## Input records
<<<<

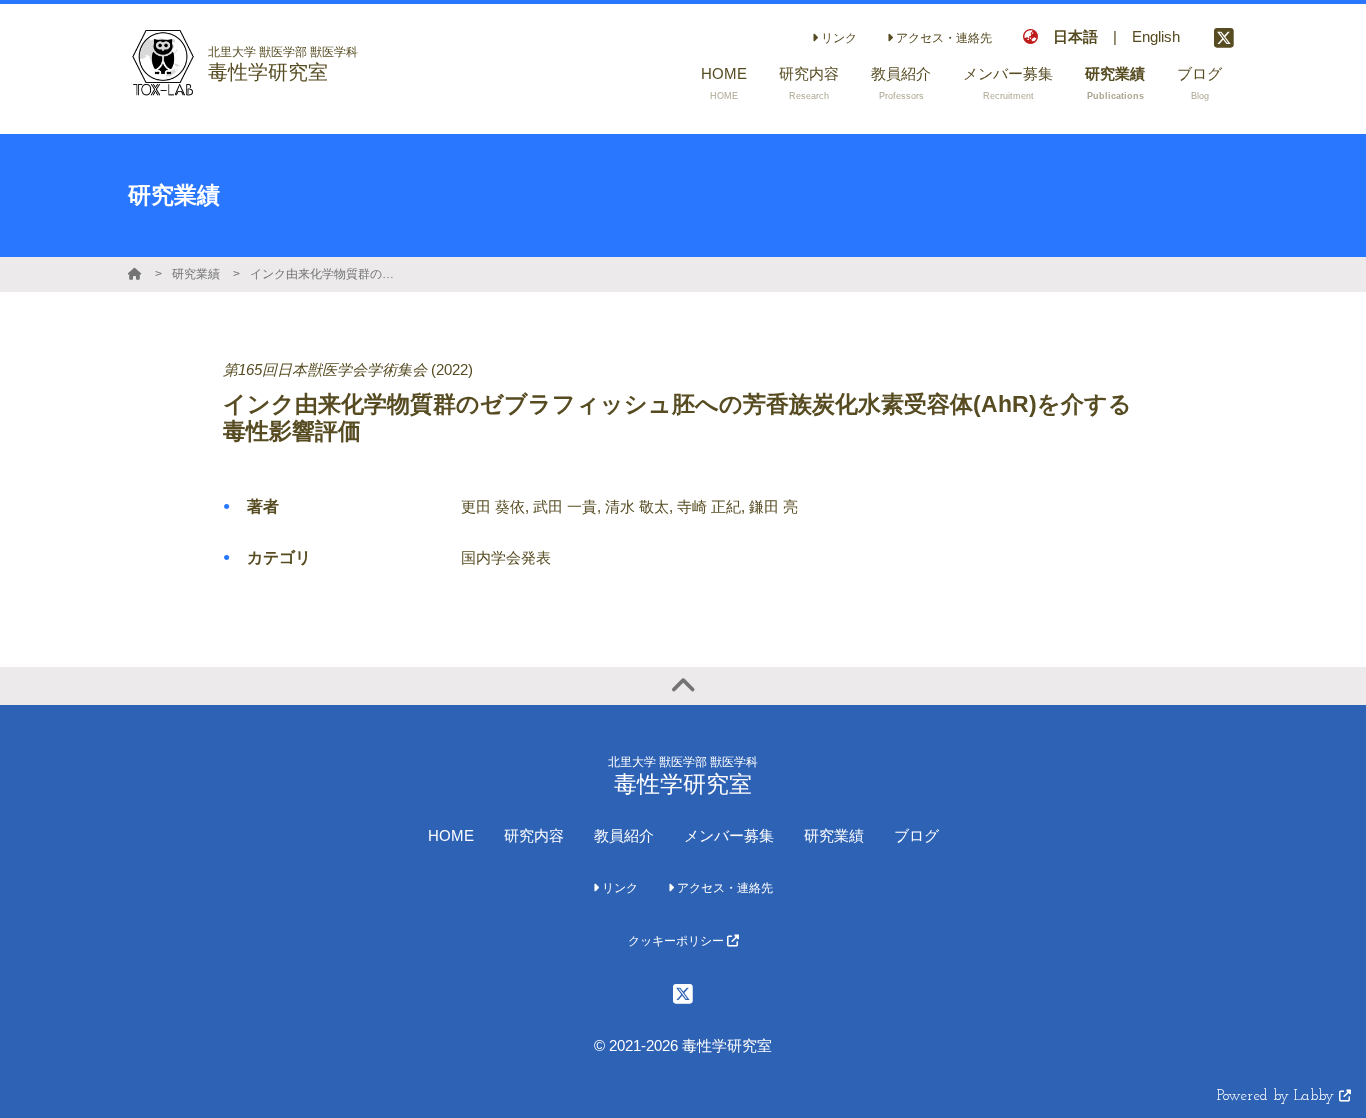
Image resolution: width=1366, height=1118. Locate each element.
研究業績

>>>>
<<<<

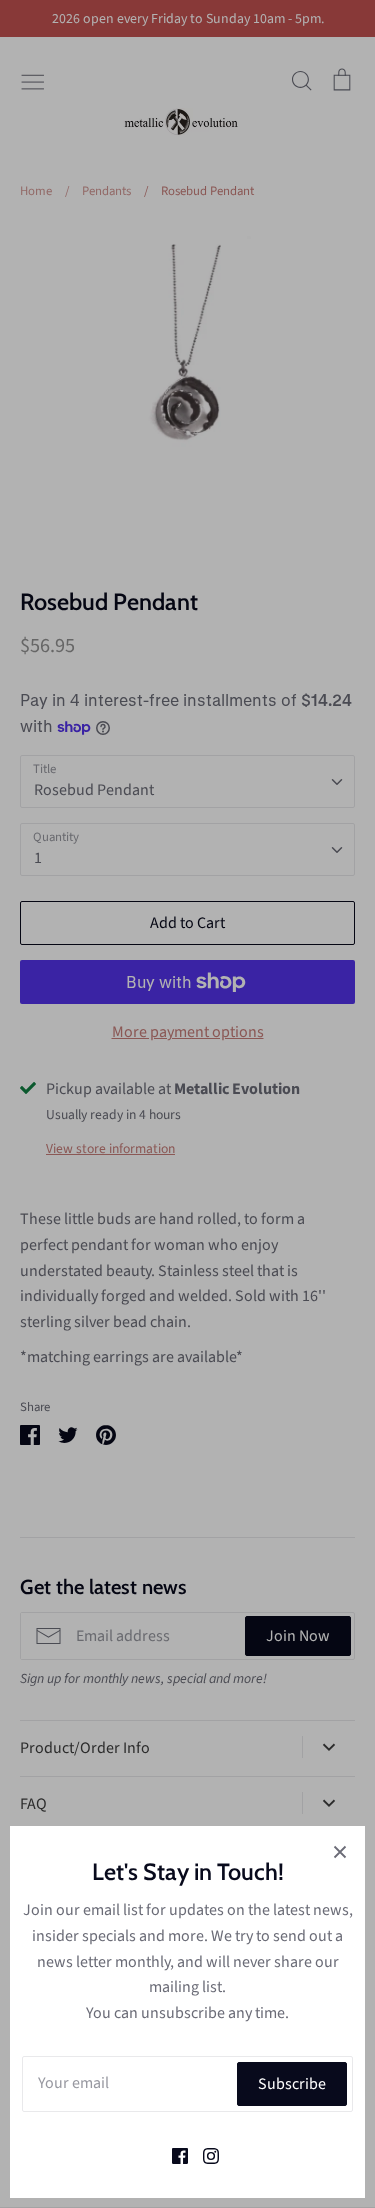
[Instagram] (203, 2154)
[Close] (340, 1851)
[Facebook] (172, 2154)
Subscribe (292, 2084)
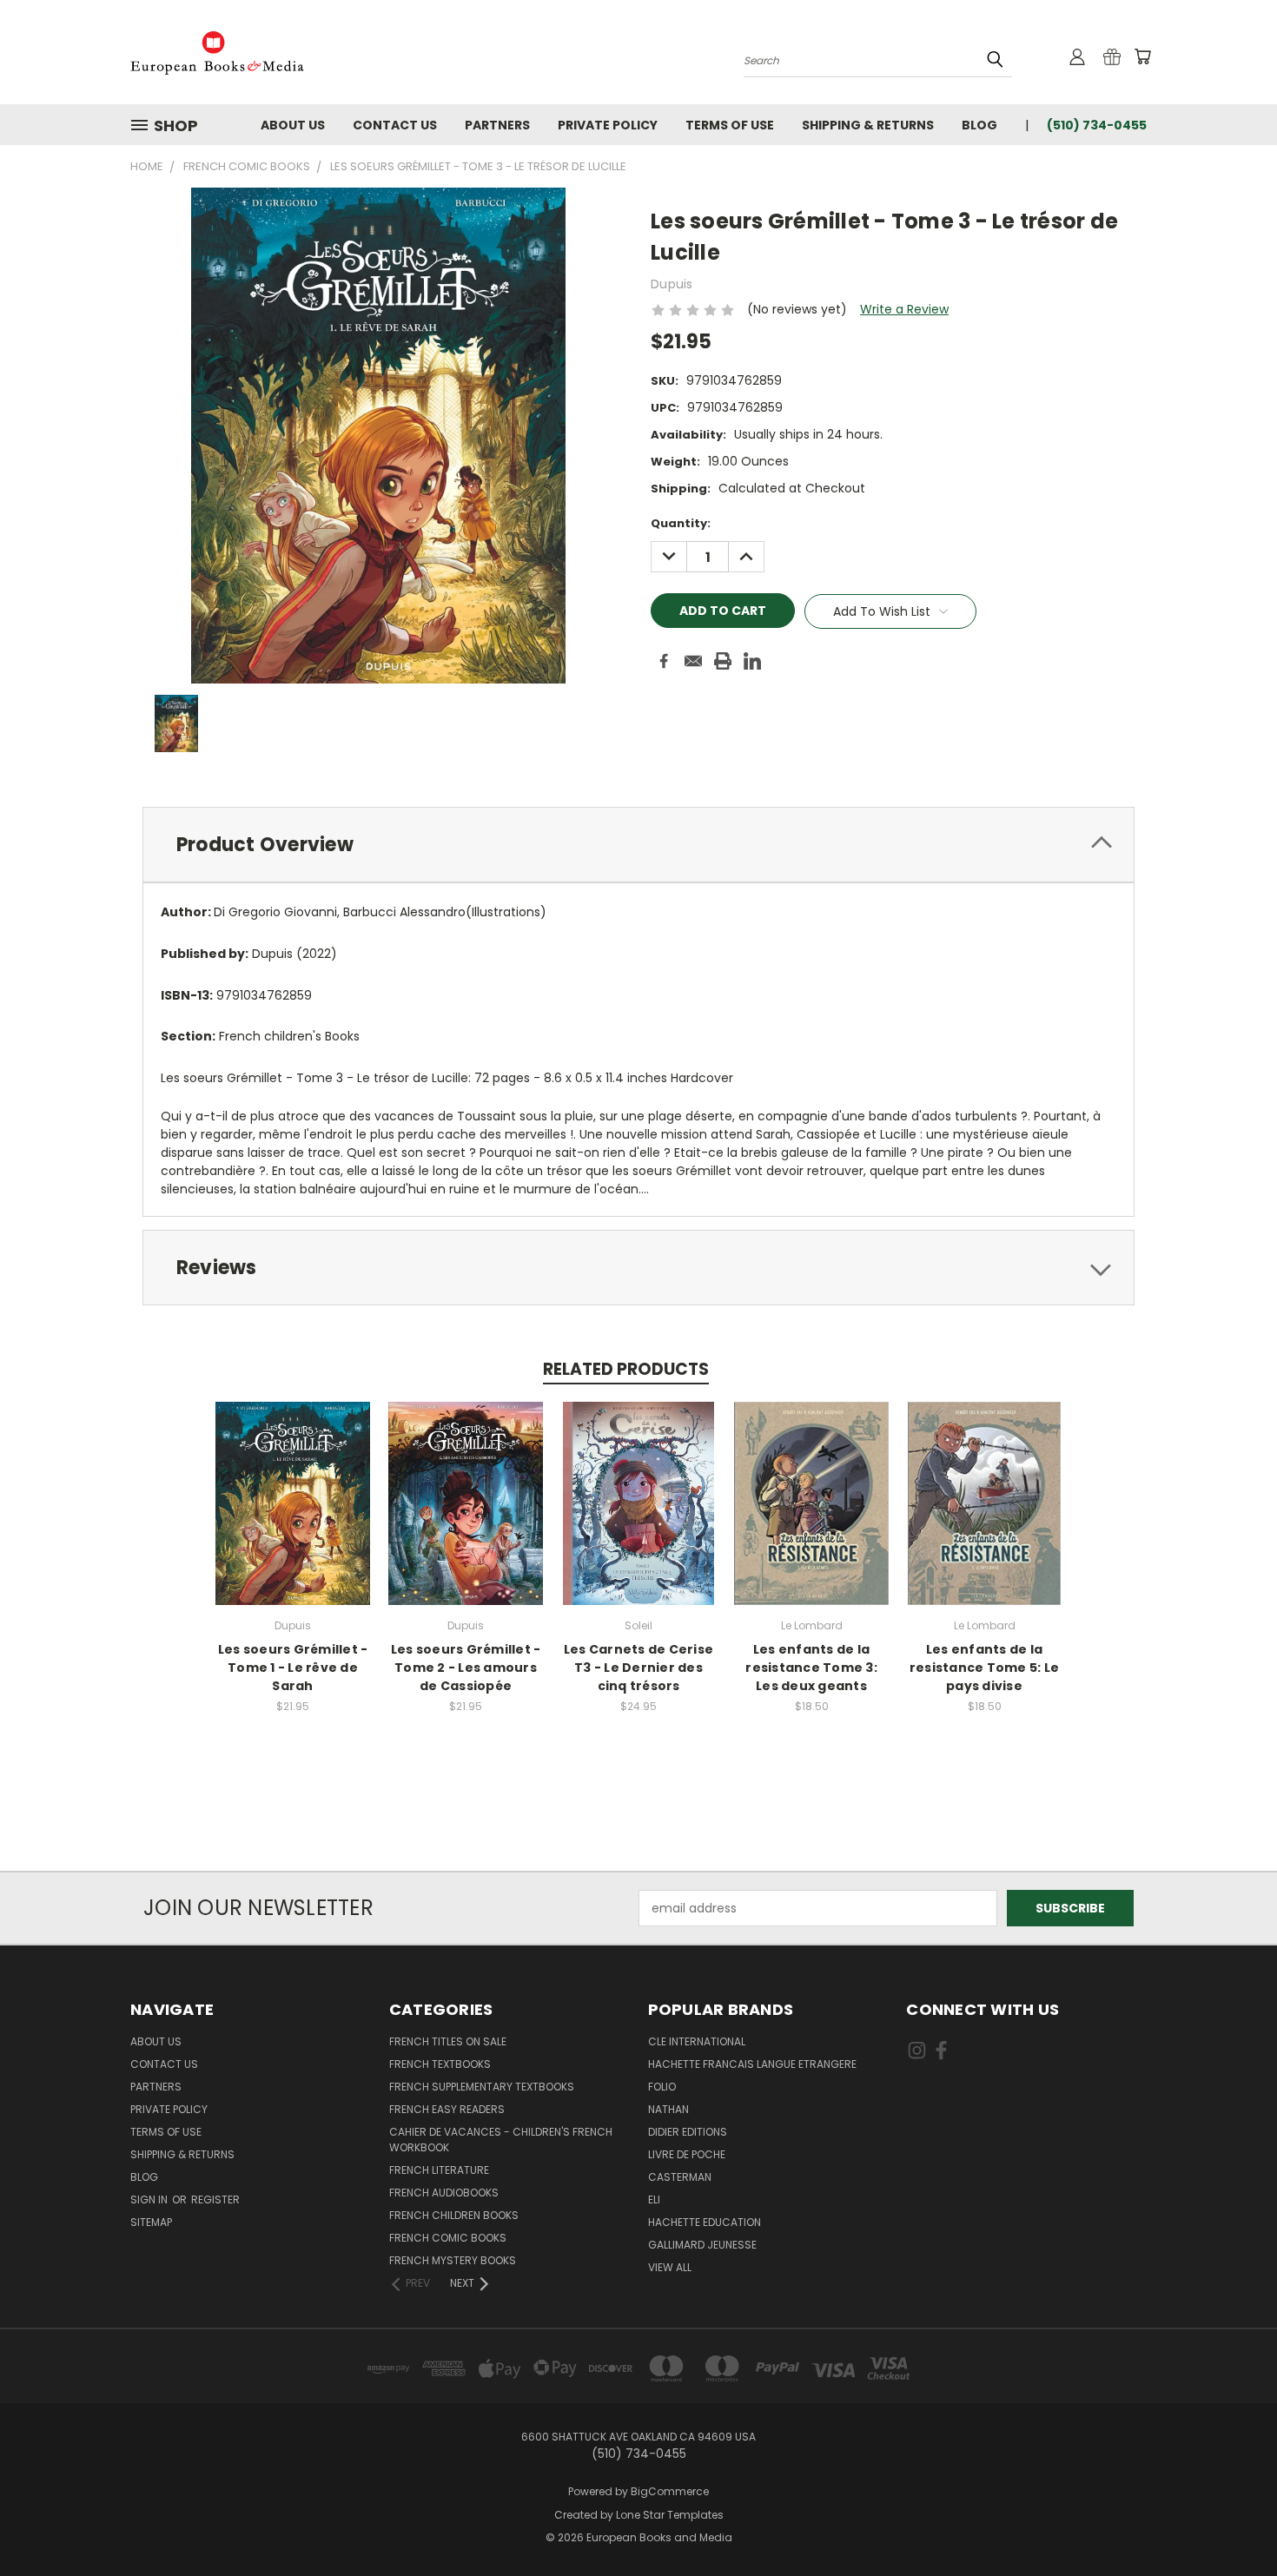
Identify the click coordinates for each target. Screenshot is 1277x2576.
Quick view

>>>>

## Problem to work on
Copy out, from the listing above, every line that contains the word "each".

## Expected output
Image resolution: width=1366, height=1118. Locate each element.
Identify the click coordinates for each target. Screenshot is 1277x2576.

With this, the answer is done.